(The task) Show the lines of the material that contain the word "Pelo".

(Task input)
+-------+

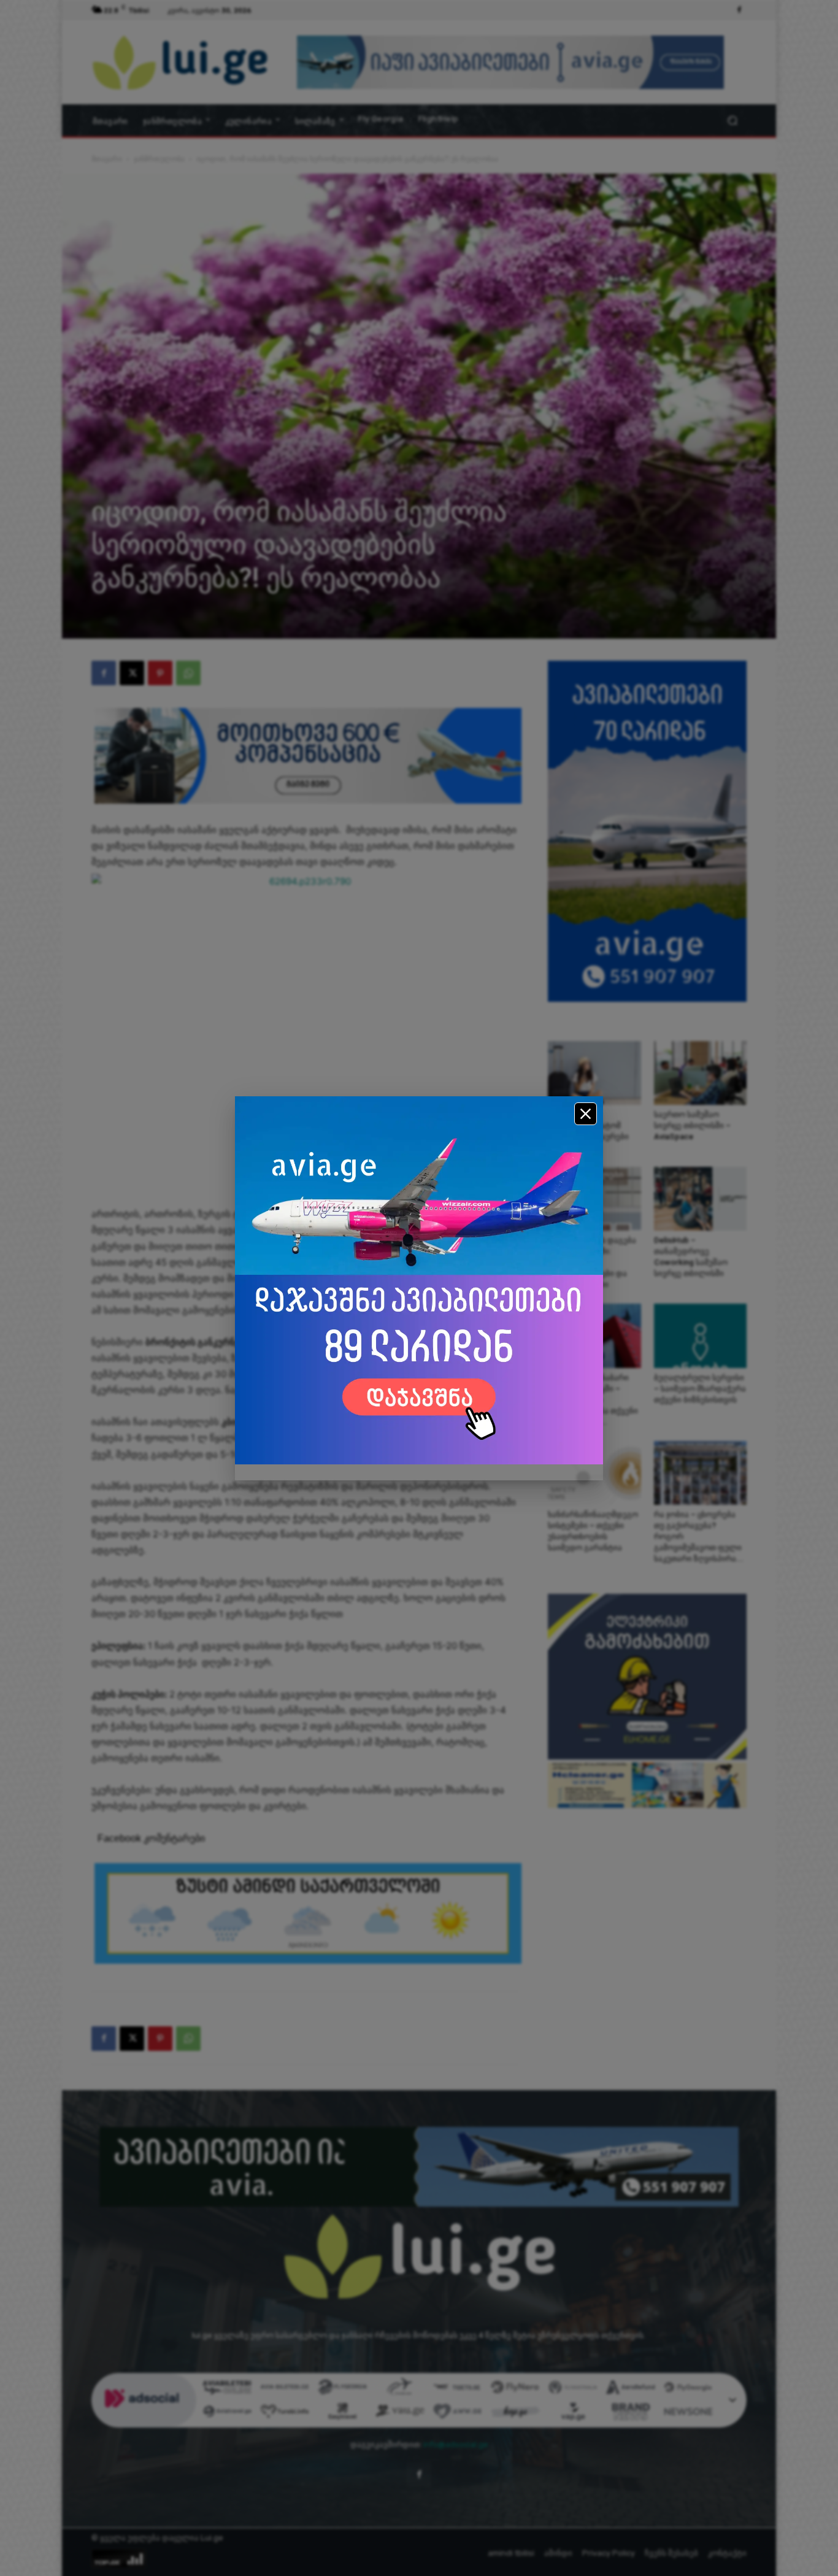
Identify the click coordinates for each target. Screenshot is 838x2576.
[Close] (585, 1113)
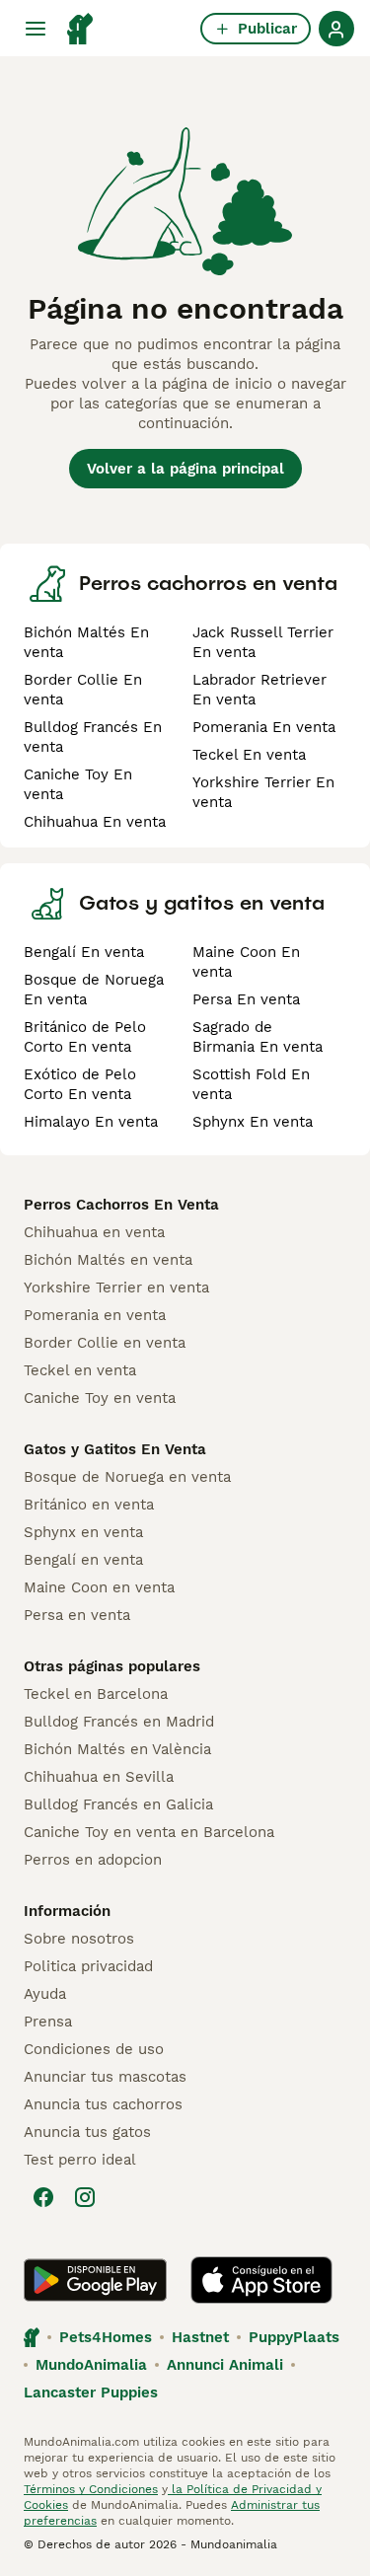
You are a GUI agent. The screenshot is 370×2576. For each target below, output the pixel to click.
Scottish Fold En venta (251, 1084)
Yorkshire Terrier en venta (116, 1287)
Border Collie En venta (83, 689)
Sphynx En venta (252, 1122)
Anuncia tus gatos (87, 2132)
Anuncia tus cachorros (103, 2104)
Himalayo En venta (91, 1122)
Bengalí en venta (83, 1560)
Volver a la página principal (185, 469)
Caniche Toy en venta (100, 1398)
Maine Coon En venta (246, 962)
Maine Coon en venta (99, 1587)
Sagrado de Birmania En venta (257, 1037)
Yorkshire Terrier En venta (263, 792)
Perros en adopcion (93, 1860)
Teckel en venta (80, 1370)
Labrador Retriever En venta (259, 689)
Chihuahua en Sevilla (99, 1777)
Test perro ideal (80, 2160)
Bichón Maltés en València (117, 1749)
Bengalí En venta (84, 952)
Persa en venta (77, 1615)
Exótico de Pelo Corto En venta (80, 1084)
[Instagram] (85, 2197)
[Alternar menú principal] (35, 28)
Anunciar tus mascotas (105, 2077)
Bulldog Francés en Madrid (119, 1721)
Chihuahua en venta (94, 1232)
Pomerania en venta (95, 1315)
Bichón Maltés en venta (108, 1260)
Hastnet (200, 2337)
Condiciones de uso (94, 2049)
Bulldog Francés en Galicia (118, 1804)
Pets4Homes (105, 2337)
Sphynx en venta (83, 1532)
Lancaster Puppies (91, 2392)
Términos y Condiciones (91, 2489)
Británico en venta (89, 1504)
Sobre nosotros (79, 1939)
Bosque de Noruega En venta (94, 989)
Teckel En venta (249, 755)
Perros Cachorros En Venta (121, 1205)
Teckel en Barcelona (96, 1694)
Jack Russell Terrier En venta (262, 642)
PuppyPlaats (294, 2337)
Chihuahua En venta (95, 822)
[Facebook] (43, 2197)
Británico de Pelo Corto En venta (85, 1037)
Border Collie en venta (104, 1343)
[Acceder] (336, 28)
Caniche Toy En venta (78, 784)
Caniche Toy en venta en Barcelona (149, 1832)
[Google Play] (95, 2280)
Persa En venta (246, 999)
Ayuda (45, 1994)
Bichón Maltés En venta (86, 642)
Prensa (48, 2021)
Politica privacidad (88, 1966)
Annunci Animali (225, 2365)
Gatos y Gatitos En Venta (115, 1449)
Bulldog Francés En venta (93, 737)
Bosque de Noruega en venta (127, 1477)
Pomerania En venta (263, 727)
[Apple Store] (261, 2280)
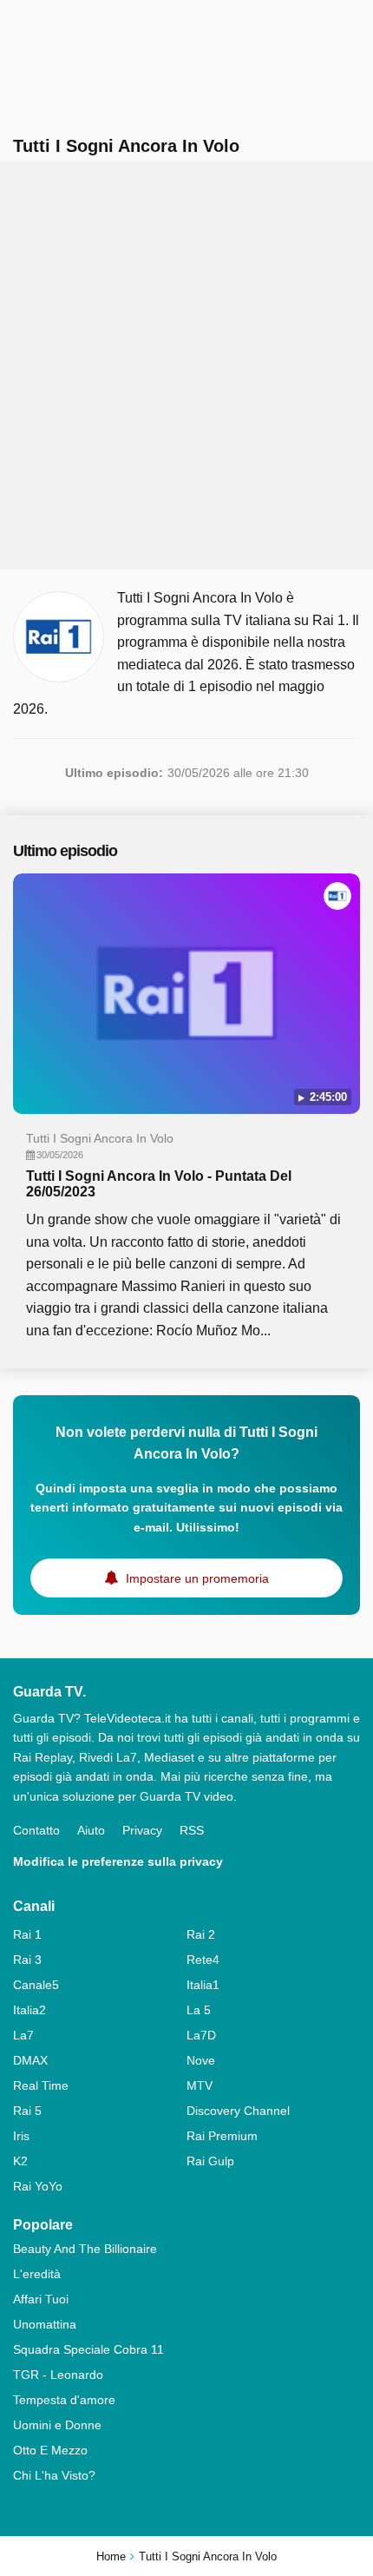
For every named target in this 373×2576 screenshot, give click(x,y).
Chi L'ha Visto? (54, 2475)
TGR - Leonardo (58, 2375)
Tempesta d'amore (64, 2400)
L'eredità (37, 2274)
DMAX (30, 2060)
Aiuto (91, 1830)
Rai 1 (27, 1934)
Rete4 (202, 1960)
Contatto (36, 1830)
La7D (201, 2035)
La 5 (198, 2010)
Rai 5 (27, 2111)
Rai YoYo (37, 2186)
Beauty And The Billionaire (85, 2249)
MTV (199, 2085)
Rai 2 (200, 1934)
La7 (23, 2035)
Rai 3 (27, 1960)
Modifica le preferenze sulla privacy (118, 1861)
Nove (200, 2060)
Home (111, 2556)
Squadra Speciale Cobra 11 (88, 2349)
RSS (192, 1830)
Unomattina (44, 2324)
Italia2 (29, 2010)
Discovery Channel (238, 2111)
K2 (20, 2161)
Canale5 (36, 1985)
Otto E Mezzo (50, 2450)
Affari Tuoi (41, 2299)
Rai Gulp (210, 2161)
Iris (21, 2136)
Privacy (142, 1830)
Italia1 (202, 1985)
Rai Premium (222, 2136)
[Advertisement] (186, 365)
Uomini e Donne (57, 2425)
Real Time (41, 2085)
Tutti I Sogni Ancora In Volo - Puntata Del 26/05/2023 (158, 1184)
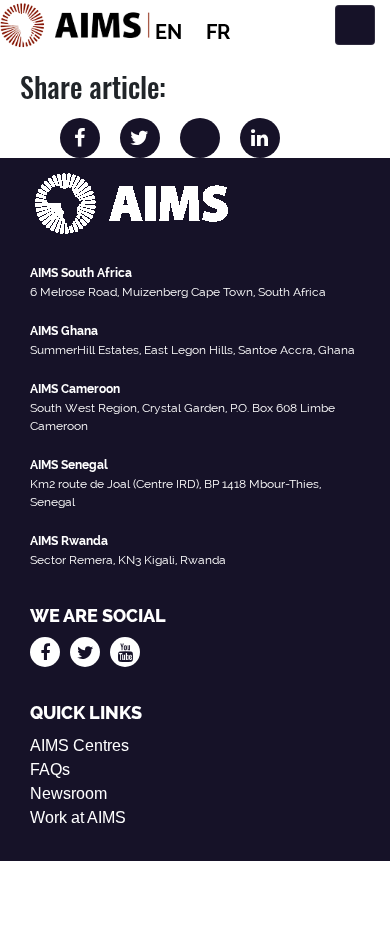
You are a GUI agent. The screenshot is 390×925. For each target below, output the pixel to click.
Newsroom (68, 793)
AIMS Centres (79, 745)
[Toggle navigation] (355, 25)
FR (218, 32)
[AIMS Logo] (75, 25)
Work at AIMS (78, 817)
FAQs (50, 769)
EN (168, 32)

+-------+

(Exercise solution)
Exótico de Pelo Corto En venta (80, 1084)
Británico de Pelo Corto En venta (85, 1037)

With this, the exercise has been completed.